Why Alternative Protein?
How we produce our proteins affects everything.
Conventional meat, eggs, and dairy production is unsustainable and inefficient. It drives climate change, environmental degradation, and antibiotic-resistant disease.
United Nations scientists state that raising animals for food is “one of the major causes of the world’s most pressing environmental problems, including global warming, land degradation, air and water pollution, and loss of biodiversity.
Growing crops to feed them to farm animals is vastly inefficient, driving up the price of grains and legumes, and entrenching global poverty; to produce enough food for 9 billion people by 2050, we will need a more efficient system.
The current production of animal products subjects tens of billions of thinking, feeling animals to lives of extreme confinement, emotional trauma, painful mutilations, and inhumane slaughter.
According to the World Health Organization, the high volume of antibiotics in food-producing animals contributes to the development of antibiotic-resistant bacteria and superbugs that cannot be killed by standard antibiotics. Much of the antibiotics used in animals are for growth promotion and prevention of disease in intensive farming systems, not to treat sick animals.
The unique challenges and opportunities in Asia Pacific
The Asia Pacific region, excluding India, represents 42% of the world population. However, the region is important beyond the obvious reasons of market size and projected meat consumption growth.
Singapore has set out a vision to locally produce 30% of the country’s nutritional needs by 2030 while it currently imports 90% of food consumed. Alternative protein is one of the main strategies to achieve “30 by 30”.
Outbreaks such as the African swine flu have caused severe shortage in supply and resulting in a surge in meat price, more than 100% in the case of pork in China.
Asia is home to many dietary cultures, and each region has developed its own ethnic cuisine. For example, in Chinese culture, soy milk is not a substitute of dairy milk. In fact it was the default before dairy was introduced from the West.

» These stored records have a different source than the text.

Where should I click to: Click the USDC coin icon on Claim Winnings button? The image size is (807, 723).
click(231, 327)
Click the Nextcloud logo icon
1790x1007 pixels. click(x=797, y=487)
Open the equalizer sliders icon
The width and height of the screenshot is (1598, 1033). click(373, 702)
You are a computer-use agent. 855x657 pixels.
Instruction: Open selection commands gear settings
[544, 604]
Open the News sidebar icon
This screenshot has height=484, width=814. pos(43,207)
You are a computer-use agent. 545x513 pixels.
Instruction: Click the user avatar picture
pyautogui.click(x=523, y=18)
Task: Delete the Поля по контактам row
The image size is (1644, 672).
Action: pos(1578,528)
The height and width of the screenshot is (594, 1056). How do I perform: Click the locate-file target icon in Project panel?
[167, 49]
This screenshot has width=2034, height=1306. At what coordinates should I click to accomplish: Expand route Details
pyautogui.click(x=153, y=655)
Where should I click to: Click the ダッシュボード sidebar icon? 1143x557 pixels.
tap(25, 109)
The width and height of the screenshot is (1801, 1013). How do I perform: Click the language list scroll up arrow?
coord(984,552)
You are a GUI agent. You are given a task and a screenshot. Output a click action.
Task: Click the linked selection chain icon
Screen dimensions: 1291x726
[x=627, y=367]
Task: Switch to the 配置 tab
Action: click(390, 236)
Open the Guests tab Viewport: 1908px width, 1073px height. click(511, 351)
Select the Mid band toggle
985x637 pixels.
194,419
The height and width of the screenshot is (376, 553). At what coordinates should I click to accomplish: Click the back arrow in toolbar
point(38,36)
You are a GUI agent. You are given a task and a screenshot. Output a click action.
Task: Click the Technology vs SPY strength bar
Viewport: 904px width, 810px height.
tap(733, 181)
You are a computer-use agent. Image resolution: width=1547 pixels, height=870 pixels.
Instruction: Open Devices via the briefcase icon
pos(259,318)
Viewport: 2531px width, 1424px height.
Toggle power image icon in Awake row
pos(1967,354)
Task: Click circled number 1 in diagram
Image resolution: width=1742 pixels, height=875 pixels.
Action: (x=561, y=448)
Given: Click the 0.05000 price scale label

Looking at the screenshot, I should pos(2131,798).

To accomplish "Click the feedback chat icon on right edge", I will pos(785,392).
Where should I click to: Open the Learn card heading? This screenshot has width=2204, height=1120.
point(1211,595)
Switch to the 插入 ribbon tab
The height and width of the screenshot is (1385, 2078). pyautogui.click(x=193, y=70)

One of the challenges making plant-based diet mainstream in Asia is the deep-rooted association of vegetarianism with religion.
The average person now eats almost twice as much seafood as half a century ago. Over 80% of aquaculture production is from East Asia & Pacific as of 2016.
As of 2016, China had the capacity to process as much as 79 percent of global soy protein isolate, 50 percent of global textured soy protein, and 23 percent of global soy protein concentrate.